▸ What you need to do
Give back the lines of the entries below exactly as written, from the first line to the line holding "Люстры (72, 154)", both included, with the pictures omitted.

▸ Source data
Content starts

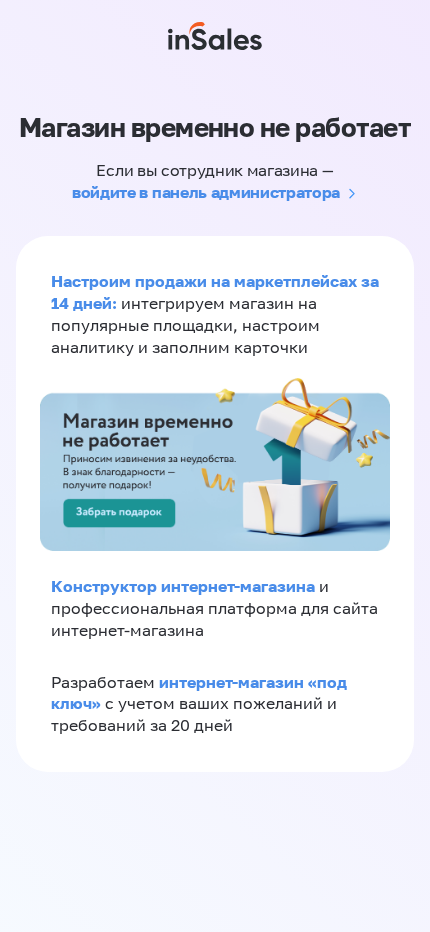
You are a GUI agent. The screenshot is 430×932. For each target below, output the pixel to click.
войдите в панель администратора (206, 192)
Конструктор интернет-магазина (183, 586)
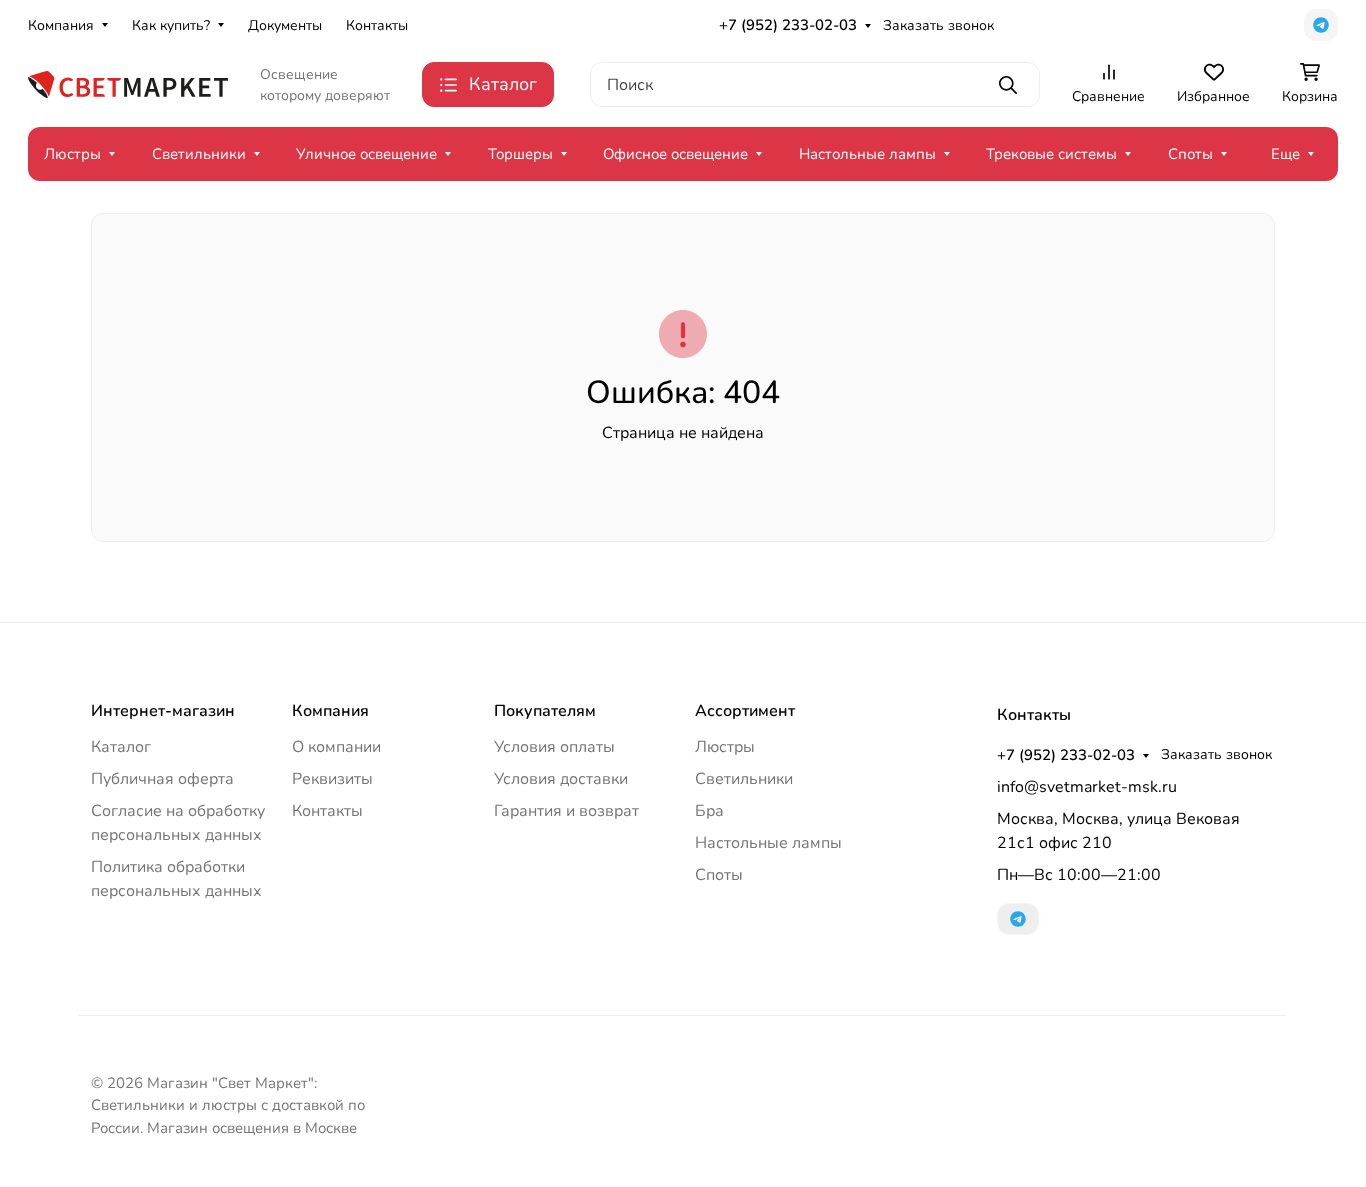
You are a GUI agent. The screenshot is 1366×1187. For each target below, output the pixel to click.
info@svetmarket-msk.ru (1087, 787)
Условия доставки (561, 779)
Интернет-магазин (163, 711)
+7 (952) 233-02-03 (788, 25)
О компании (336, 747)
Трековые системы (1051, 154)
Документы (285, 25)
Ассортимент (745, 711)
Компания (61, 25)
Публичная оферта (162, 779)
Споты (1190, 154)
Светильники (199, 154)
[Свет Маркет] (128, 83)
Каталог (121, 747)
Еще (1285, 154)
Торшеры (520, 154)
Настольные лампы (867, 154)
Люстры (72, 154)
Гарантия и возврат (566, 811)
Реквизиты (332, 779)
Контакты (377, 25)
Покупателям (545, 711)
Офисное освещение (675, 154)
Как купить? (171, 25)
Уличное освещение (366, 154)
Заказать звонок (938, 25)
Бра (709, 811)
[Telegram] (1321, 25)
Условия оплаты (554, 747)
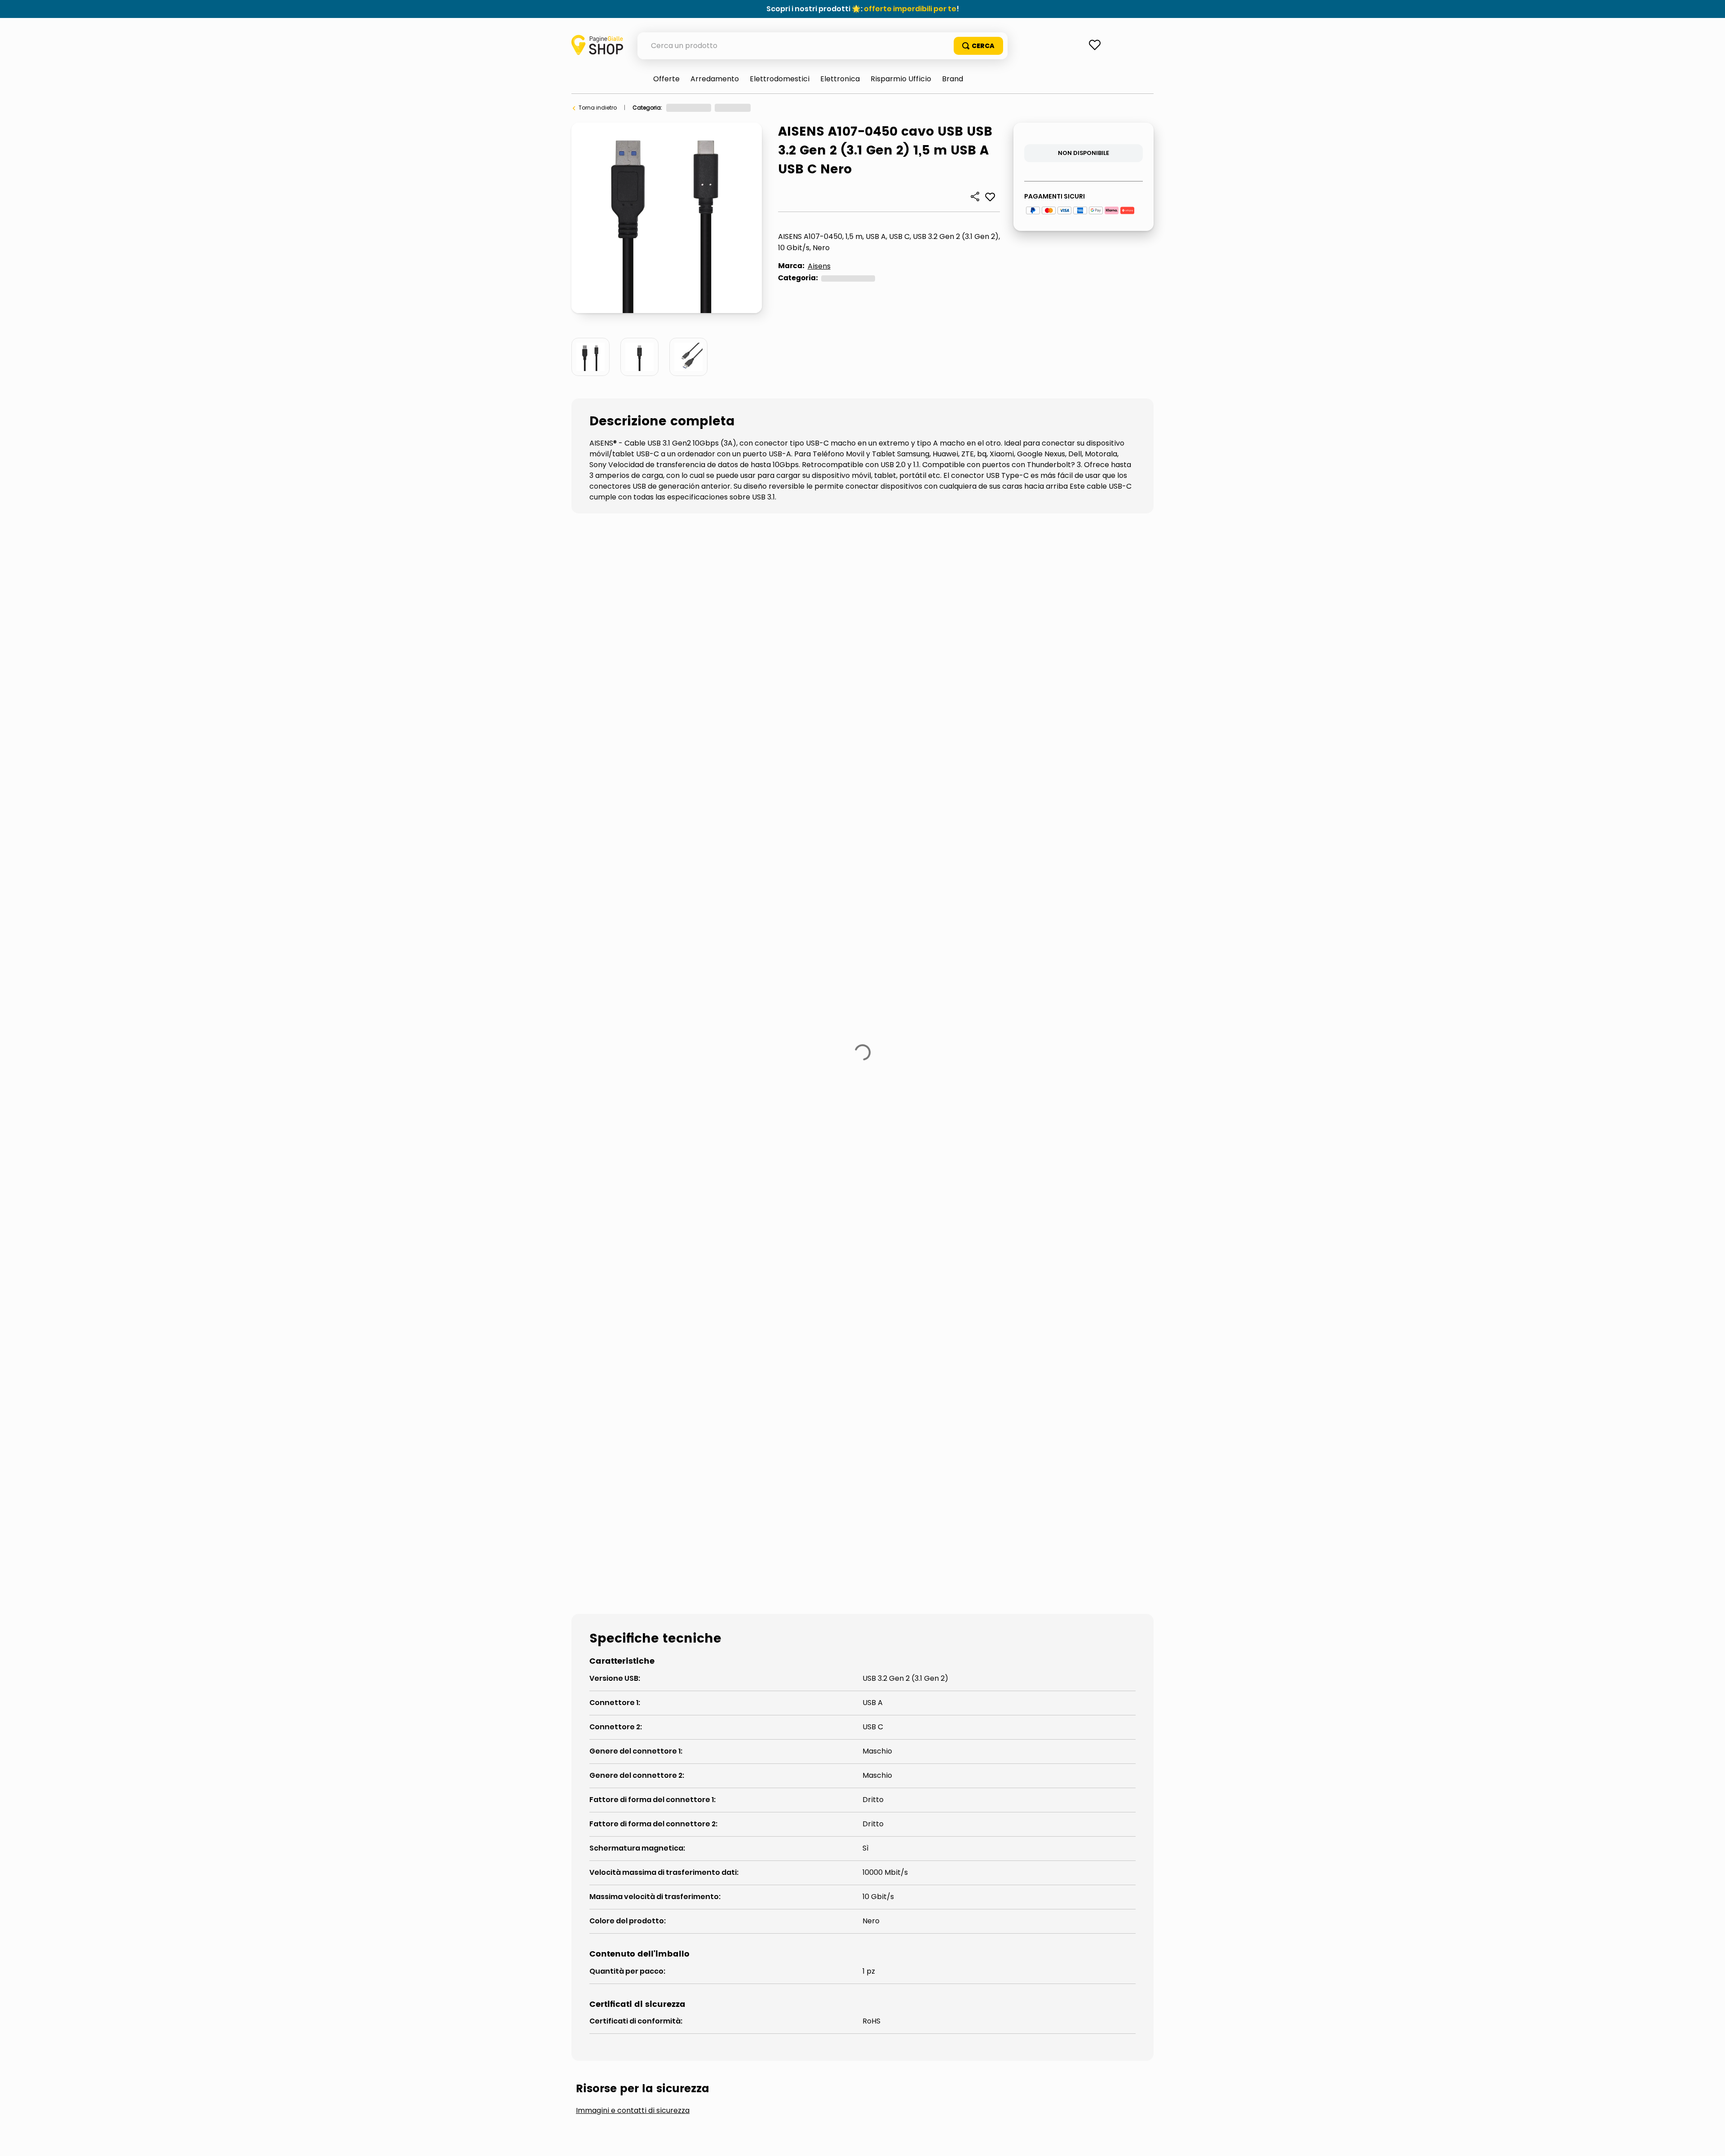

Content ends

▸ Exercise solution
You are a GUI agent. The screenshot is 430×932. For each target below, output the pixel to click.
войдите в панель администратора (206, 192)
Конструктор интернет-магазина (183, 586)
You are a GUI agent. The screenshot is 1366×1187. For each target below, output the pixel to click.
info@svetmarket-msk.ru (1087, 787)
Условия доставки (561, 779)
Интернет-магазин (163, 711)
+7 (952) 233-02-03 (788, 25)
О компании (336, 747)
Трековые системы (1051, 154)
Документы (285, 25)
Ассортимент (745, 711)
Компания (61, 25)
Публичная оферта (162, 779)
Споты (1190, 154)
Светильники (199, 154)
[Свет Маркет] (128, 83)
Каталог (121, 747)
Еще (1285, 154)
Торшеры (520, 154)
Настольные лампы (867, 154)
Люстры (72, 154)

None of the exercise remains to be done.